Open Source Models
Why Open Source Matters
Closed-API models (Claude, GPT-4o) are powerful but come with trade-offs: your data leaves your machine, you pay per token, and you depend on a vendor. Open source models give you control.
┌─────────────────────────────────────────────────────────────┐
│ Reasons to use open source: │
│ │
│ 1. PRIVACY — Data never leaves your machine │
│ 2. COST — Free inference after hardware investment │
│ 3. CUSTOMIZATION — Fine-tune on your own data │
│ 4. NO VENDOR LOCK-IN — Switch models freely │
│ 5. OFFLINE — Works without internet │
│ 6. COMPLIANCE — Meet data residency requirements │
└─────────────────────────────────────────────────────────────┘
Major Open Source Models
Llama (Meta)
The most popular open source model family. Meta releases weights freely for research and commercial use.
| Model | Parameters | Context | Notes |
|---|---|---|---|
| Llama 3.3 70B | 70B | 128K | Best open-source general model |
| Llama 3.2 90B | 90B | 128K | Multimodal (vision) |
| Llama 3.1 405B | 405B | 128K | Largest open model, rivals GPT-4 class |
| Llama 3.2 8B | 8B | 128K | Great for local use, fast |
| Llama 3.2 1B/3B | 1B/3B | 128K | Mobile and edge devices |
Why it's popular: Best balance of size, capability, and license terms. Huge community with fine-tuned variants for every use case.
Mistral
European AI lab. Known for efficient, high-performing models.
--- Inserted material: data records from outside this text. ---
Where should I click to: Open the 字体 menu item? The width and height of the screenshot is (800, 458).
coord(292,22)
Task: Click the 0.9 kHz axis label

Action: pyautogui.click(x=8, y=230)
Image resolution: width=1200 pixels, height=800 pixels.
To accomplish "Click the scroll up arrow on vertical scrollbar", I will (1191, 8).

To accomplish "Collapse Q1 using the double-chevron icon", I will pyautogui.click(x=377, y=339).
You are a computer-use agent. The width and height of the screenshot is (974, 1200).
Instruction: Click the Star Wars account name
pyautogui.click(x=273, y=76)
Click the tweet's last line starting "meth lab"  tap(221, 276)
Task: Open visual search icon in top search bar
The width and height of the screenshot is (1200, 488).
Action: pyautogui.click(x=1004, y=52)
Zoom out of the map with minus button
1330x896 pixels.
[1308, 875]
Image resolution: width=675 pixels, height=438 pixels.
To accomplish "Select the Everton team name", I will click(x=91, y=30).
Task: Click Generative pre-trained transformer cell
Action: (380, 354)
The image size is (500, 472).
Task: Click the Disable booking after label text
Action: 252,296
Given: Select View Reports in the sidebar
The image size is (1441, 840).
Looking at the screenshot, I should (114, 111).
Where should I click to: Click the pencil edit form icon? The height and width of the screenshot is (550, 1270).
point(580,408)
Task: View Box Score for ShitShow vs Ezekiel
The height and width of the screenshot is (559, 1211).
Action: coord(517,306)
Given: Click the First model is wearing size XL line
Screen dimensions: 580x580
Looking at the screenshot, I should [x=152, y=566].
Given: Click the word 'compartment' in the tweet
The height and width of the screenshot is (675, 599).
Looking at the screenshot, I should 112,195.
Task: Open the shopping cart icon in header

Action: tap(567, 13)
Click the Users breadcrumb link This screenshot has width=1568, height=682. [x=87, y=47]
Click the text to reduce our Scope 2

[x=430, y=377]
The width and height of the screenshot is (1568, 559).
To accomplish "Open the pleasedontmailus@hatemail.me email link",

| Model | Parameters | Notes |
|---|---|---|
| Mistral Large | 123B | Competitive with GPT-4o class |
| Mixtral 8x22B | 176B (MoE) | Mixture-of-Experts, only 44B active per token |
| Mistral 7B | 7B | Punches above its weight |
| Codestral | 22B | Specialized for code generation |
| Mistral Small | 22B | Efficient for common tasks |
What's MoE (Mixture of Experts)? The model has 176B total parameters but only activates 44B for each token. This means near-large-model quality at medium-model speed. Think of it as 8 specialist sub-models that hand off to whichever is most relevant.
DeepSeek
Chinese AI lab. Known for extremely cost-efficient training and strong reasoning.
| Model | Parameters | Notes |
|---|---|---|
| DeepSeek-V3 | 671B (MoE) | Strong general model, 37B active |
| DeepSeek-R1 | 671B (MoE) | Reasoning model (like o1), shows chain-of-thought |
| DeepSeek-Coder-V2 | 236B (MoE) | Specialized for code |
Why notable: DeepSeek-R1 was trained at a fraction of the cost of comparable models and performs competitively with o1 on reasoning benchmarks. Open weights.
Gemma (Google)
Google's open models. Small but well-optimized.
| Model | Parameters | Notes |
|---|---|---|
| Gemma 2 27B | 27B | Best in its size class |
| Gemma 2 9B | 9B | Good general purpose |
| Gemma 2 2B | 2B | Tiny, good for experimentation |
Best for: Developers who want a small, capable model from a trusted source.
Phi (Microsoft)
Microsoft's small language models. Surprisingly capable for their size.
| Model | Parameters | Notes |
|---|---|---|
| Phi-4 | 14B | Strong reasoning for its size |
| Phi-3.5 Mini | 3.8B | Runs on phones, beats many 7B models |
| Phi-3.5 MoE | 42B (MoE) | Mixture of experts, efficient |
Why notable: Phi models demonstrate that training data quality matters more than raw size. They consistently outperform larger models on benchmarks.
Qwen (Alibaba)
Alibaba's model family. Strong multilingual support and competitive performance.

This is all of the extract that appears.